Die Zeit ist reif für eine grundlegende Reform der Jagdgesetze

Ich stand an vorderster Front, als 2004 darüber verhandelt wurde, auf welche Weise Tierschutz von der Landes- zur Bundessache werden sollte. Eines war dabei immer klar, sozusagen die Voraussetzung für jedes Gespräch: die Jagd muss ausgenommen sein. Daran schon war die Macht zu erkennen, mit der die jagdlichen Netzwerke ihre Pfründe zu schützen vermöchten. Ich glaube mittlerweile, dass hier Österreich weltweit einzigartig ist, mit Ausnahme vielleicht der adeligen Hundehetzjagden in England. Und die wurden immerhin 2005 verboten!

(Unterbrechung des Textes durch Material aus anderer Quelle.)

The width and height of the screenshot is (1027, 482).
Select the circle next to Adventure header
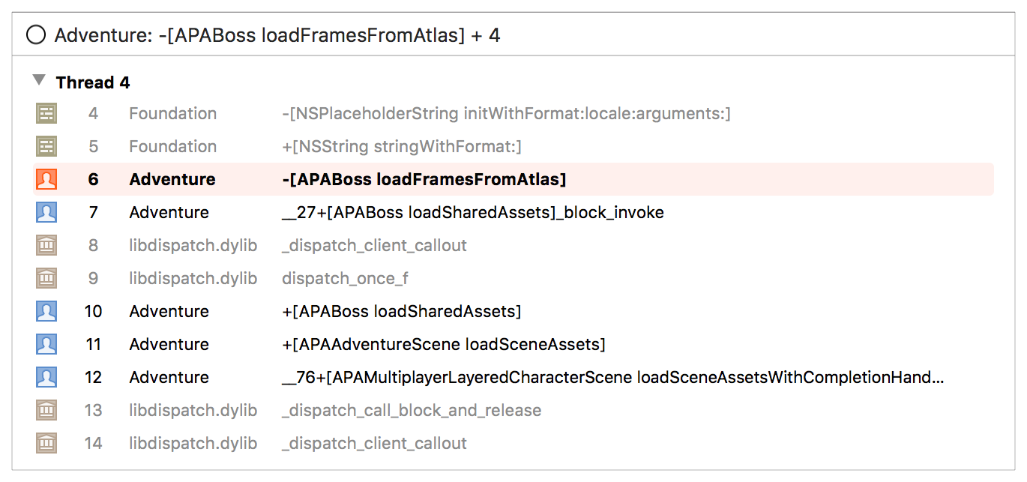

An der Jagd hat sich daher in den letzten Jahrzehnten in Österreich wenig geändert. Mangels öffentlichen Drucks feierten die althergebrachten Traditionen fröhliche Urständ, obwohl verschiedene Grüne Berichte und das Umweltbundesamt immer wieder anprangerten, dass die überhöhte Hege zu großflächigen Waldschäden führt. Davon ließ man sich jagdlicherseits nicht beeindrucken, man legte zur Beschwichtigung tausende Wintergatter und hundert Jagdgatter an, um die für den Jagdspaß gezüchteten Überpopulationen vom forstwirtschaftlich genutzten Wald nach Möglichkeit abzuhalten.

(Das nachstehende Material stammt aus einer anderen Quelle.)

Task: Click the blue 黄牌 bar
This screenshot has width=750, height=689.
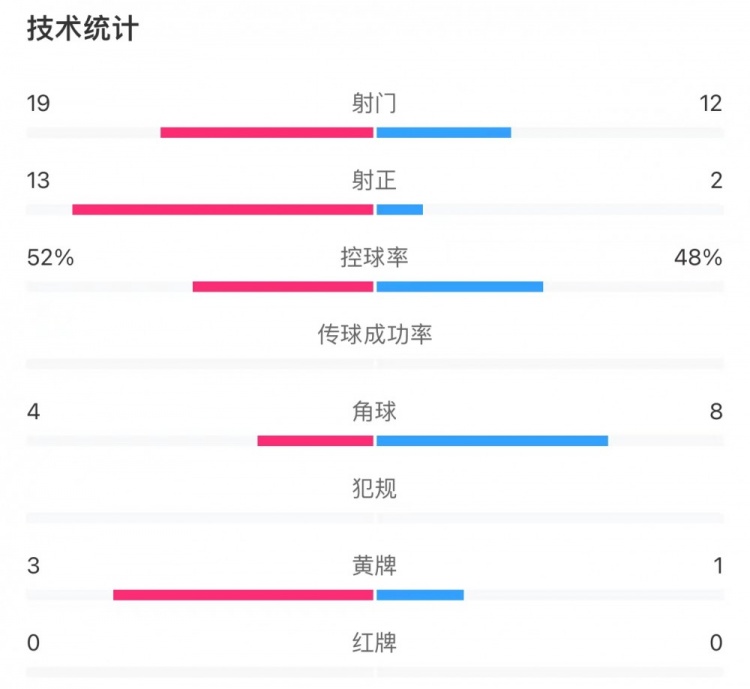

Doch der Zeitgeist ist im Wandel und dieser geht auch an den JägerInnen nicht vorüber. Die Jagd auf Zuchttiere gerät zunehmend in Misskredit, selbst Wintergatter werden zum Auslaufmodell. Erst letztes Wochenende konnte ich im Hochschwab gatterfrei die Landschaft der Ringe betreten, wo sich noch heuer ein Hirschwintergatter mit 300 Tieren befunden hatte. Und das Aussetzen von gezüchteten Fasanen, Rebhühnern und Stockenten wird nur noch von wenigen, aber sehr mächtigen GroßgrundbesitzerInnen, dafür im großen Stil, betrieben. Aber auch der rücksichtslose Abschuss von Hunden und Katzen, die Baujagd auf Fuchs und sogar Dachs mit der Hilfe von Hunden, und die Beizjagd werden in Frage gestellt, ebenso wie die Jagd auf den seltenen Auerhahn usw.

Die Jagdgesetze zwingen die JagdpächterInnen sogar dazu, die jagdbaren Wildarten zu füttern, sodass sie sich vermehren. Als „gesunder Wildstand“ wird wie anno dazumal eine möglichst hohe Kopfzahl definiert. Die Jagdgesetze sind auf einen längst vergangenen Begriff der Weidgerechtigkeit hin ausgerichtet, der noch von Reichsjägermeister Hermann Göring geprägt wurde. Hasen schießt man demnach nur im Laufen und Vögel nur im Fliegen, damit sie eine ritterlich faire Chance bekommen. Göring war begeisterter Gatterjäger.

Doch das ist nicht mehr haltbar. Die Jagd muss einem Wildtiermanagement weichen, das ausschließlich durch Ökologie und Tierschutz bestimmt wird. In verschiedenen deutschen Bundesländern mit grüner Regierungsbeteiligung ist man da schon einen großen Schritt weiter. Jeder Abschuss muss eine ökologische Begründung haben und, falls notwendig, mit möglichst wenig Leid verbunden sein. Hasen und Vögel trifft man nun einmal sicherer im Sitzen und die Treibjagd bedeutet Schüsse auf in Panik flüchtende Tiere ohne die Möglichkeit der Nachsuche, eine Garantie für schreckliches Tierleid.

Unmittelbare Konsequenz eines an ökologischen Prinzipien orientierten Wildtiermanagements wäre vermutlich die Einschränkung der Jagd auf Paarhufer. Keine Vögel und keine Haarraubtiere müssen bejagt werden, wie die Praxis zeigt. Zukunftsmusik wäre der Wechsel vom Revier- zum Patentjagdsystem. Das würde die Motivation nehmen, die Natur zu einem Zuchtareal für jagdbare Tiere zu reduzieren. Ich glaube zwar mittlerweile an die Reformbereitschaft eines guten Teils der Jägerschaft, aber eine derartige „Totalrevolution“ wird noch einige Jahrzehnte benötigen. Nichtsdestotrotz ist jetzt die Zeit, mit diesen Reformen zu beginnen.